[WHAT IS NEEDED]
Lay out the records as a Markdown table with the columns Row and Line, numbering each row. Begin at the line that contains "This screenshot has width=1280, height=720.", stop at the end of the records, skip any blank lines, and leave out the pictures.

[EXTRACTED ENTRIES]
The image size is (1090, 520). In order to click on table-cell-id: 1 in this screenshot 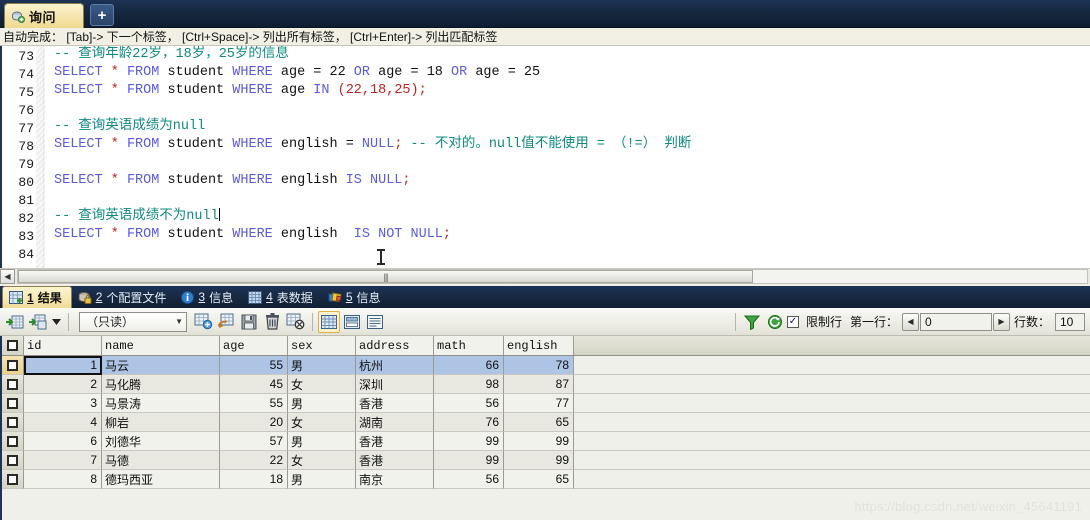, I will do `click(63, 366)`.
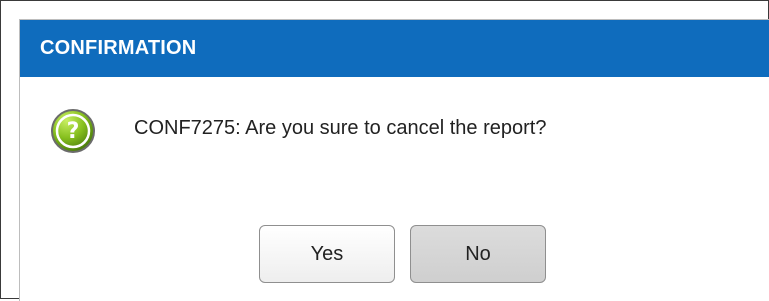 This screenshot has width=769, height=301. What do you see at coordinates (327, 254) in the screenshot?
I see `yes-button: Yes` at bounding box center [327, 254].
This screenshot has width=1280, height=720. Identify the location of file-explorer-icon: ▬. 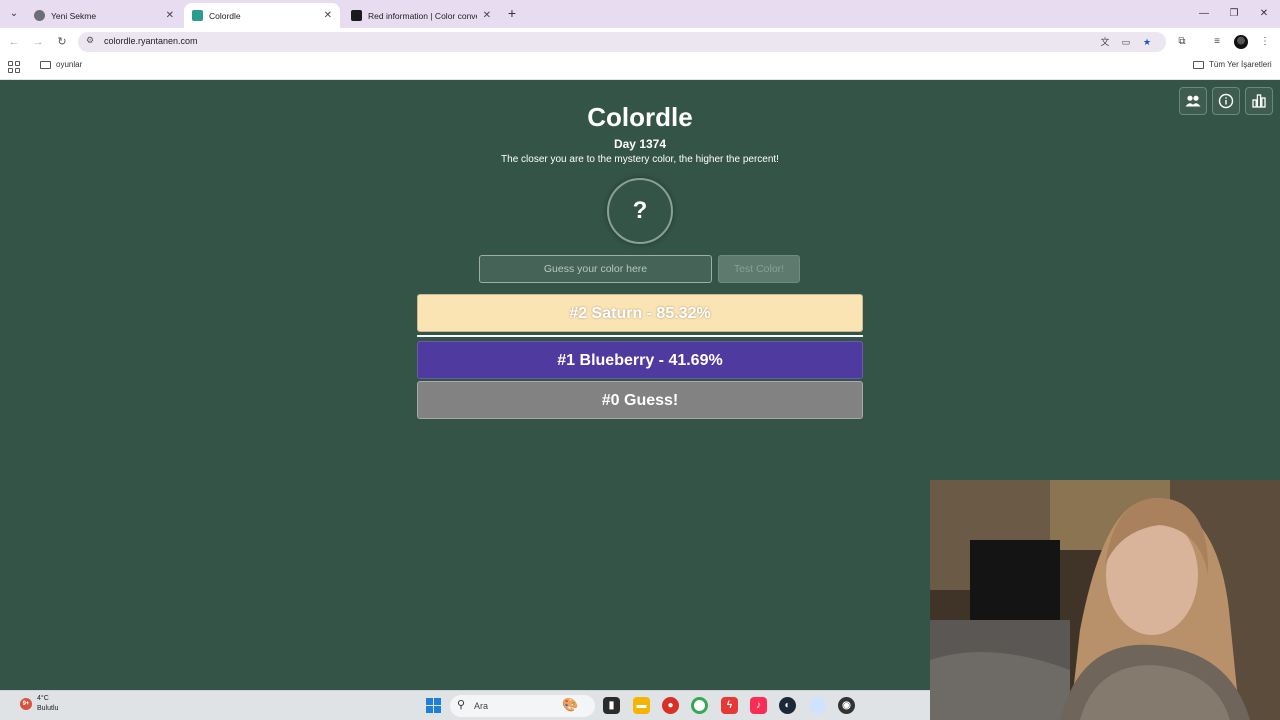
(642, 706).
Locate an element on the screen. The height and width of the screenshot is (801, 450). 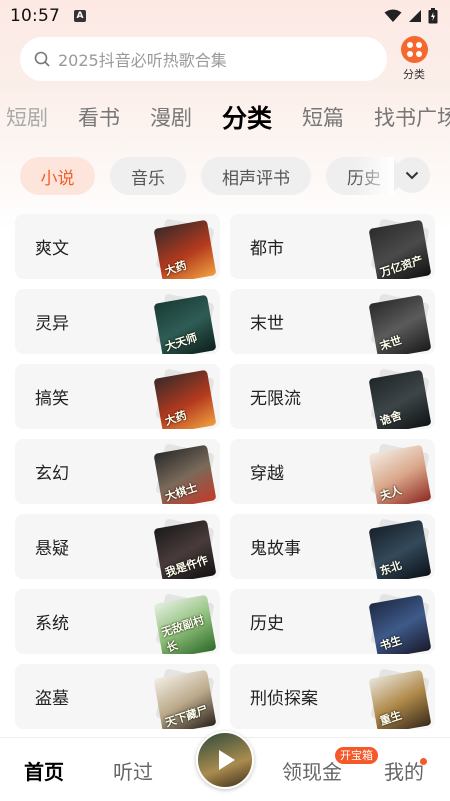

[COMPLETED EXERCISE]
| Row | Line |
|---|---|
| 1 | This screenshot has width=1280, height=720. Identify the location of file-explorer-icon: ▬.  |
| 2 | (642, 706). |
| 3 | Locate an element on the screen. The height and width of the screenshot is (801, 450).  |